Книга Эрнест Хемингуэй. Обратная сторона праздника. Первая полная биография, страница 209. Автор книги Мэри Дирборн

Разделитель для чтения книг в онлайн библиотеке

Онлайн книга «Эрнест Хемингуэй. Обратная сторона праздника. Первая полная биография»

Cтраница 209

Дела ухудшались. Эрнест опасался, что все идет к полному краху, физическому и нервному. Вскоре стало ясно, что он прав. Бывало, он не мог заснуть; в какой-то момент он не спал сорок четыре часа. Глаза болели (хотя нью-йоркский доктор объявил их здоровыми).
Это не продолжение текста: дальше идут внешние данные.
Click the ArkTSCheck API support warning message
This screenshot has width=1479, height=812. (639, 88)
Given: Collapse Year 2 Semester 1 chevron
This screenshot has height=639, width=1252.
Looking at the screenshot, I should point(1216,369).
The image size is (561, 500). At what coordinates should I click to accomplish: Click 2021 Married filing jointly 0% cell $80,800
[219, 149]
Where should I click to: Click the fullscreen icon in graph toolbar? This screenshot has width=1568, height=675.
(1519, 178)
Хуже того, по ночам он видел плохие сны – сказал он Мэри – да и днем тоже. Мэри решила, что было бы неплохо, если бы Валери помогла ему с работой и поддержала эмоционально, и Валери, которая в то время отдыхала в Париже, 30 августа вылетела в Мадрид. Эрнест проводил ее до номера; он показался ей «неуверенным и неловким, посматривал через плечо, когда мы проходили по фойе и заходили в лифт, на всякий случай, если кто-нибудь подслушивает наш разговор, – писала она. – Тоска стала его неизменной спутницей». Приехал и Хотчнер, поработать с Эрнестом над рассказами о Нике Адамсе. Он тоже ощутил страдания Эрнеста – настоящее испытание для окружающих. Когда Хотчнер вошел в номер Эрнеста в гостинице «Швеция», он почувствовал: «В комнате, как черный креп, повисла тревога».
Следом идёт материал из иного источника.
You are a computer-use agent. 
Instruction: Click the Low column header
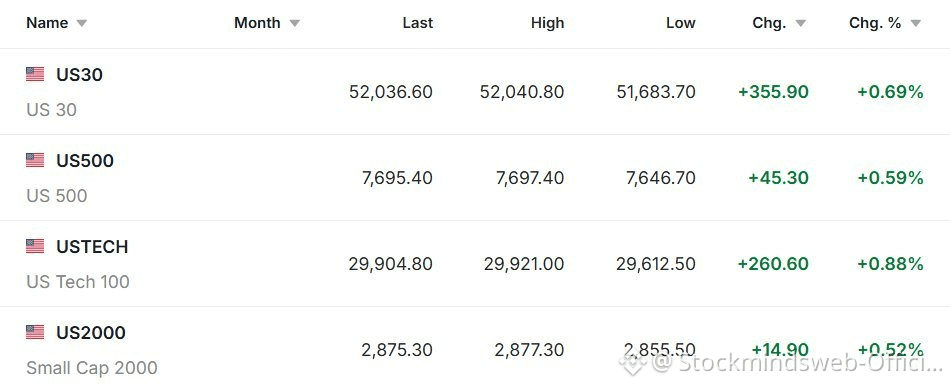click(x=680, y=23)
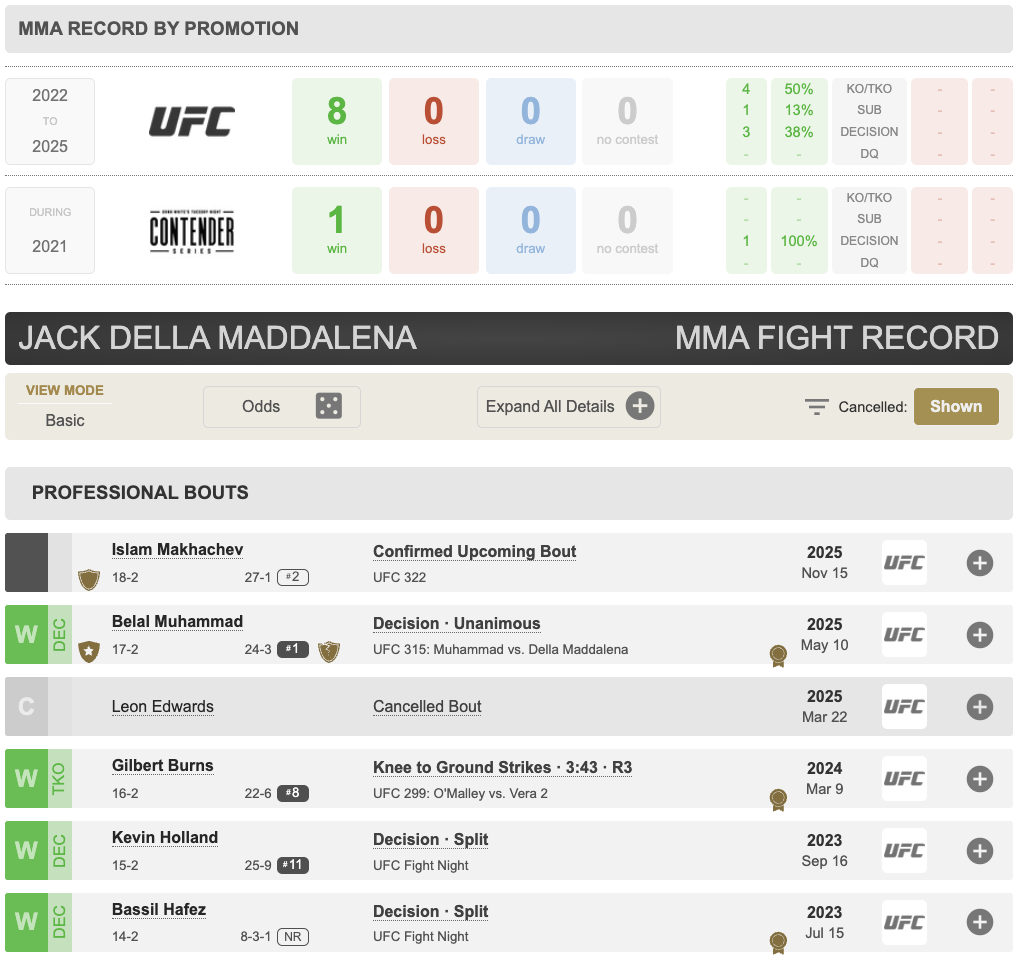Screen dimensions: 1018x956
Task: Click the filter icon next to Cancelled
Action: [817, 407]

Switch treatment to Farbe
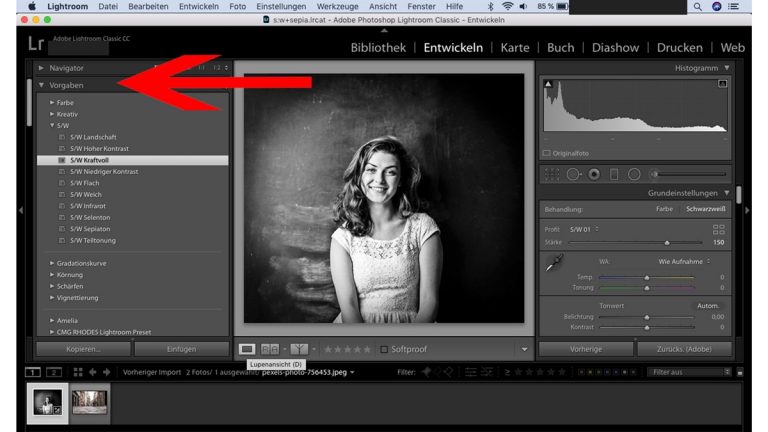coord(664,209)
Целый месяц Билл Дэвис возил по дорогам Испании за рулем отремонтированной «Ла Бараты», вслед за тореадорами, Валери и «угрюмого», молчаливого Эрнеста. Потом Эрнесту пришло в голову, что Билл хочет убить его в автокатастрофе. Валери пыталась его убедить, что он ошибается, но Эрнест упорствовал в своем заблуждении весь остаток времени, которое они провели в Испании. К тому дню, когда они вернулись в «Ла Консулу», он уже настолько уверился, что в мире корриды его презирают, что не стал ни с кем видеться. Он либо молчал, либо все время говорил о фотографиях в «Лайф» и предвзятости статей. Он попросил Валери посидеть у его постели ночью, пока он не заснет. Он постоянно говорил о самоубийстве, но, сказал он ей, ему нужно быть уверенным в ее будущем. Он стал одержим мыслями о ее статусе в Отделе иммиграции: Хемингуэи узнали, что временная виза Валери истекла, хотя это и было несущественно. Эрнест забеспокоился о том, что в начале 1960-х она работала у него на Кубе без разрешения на работу – как он должен был платить ей: и в смысле соблюдения формальностей, и в смысле уплаты налогов? (В основном его навязчивые идеи и иллюзии вращались вокруг налогов и других финансовых вопросов.)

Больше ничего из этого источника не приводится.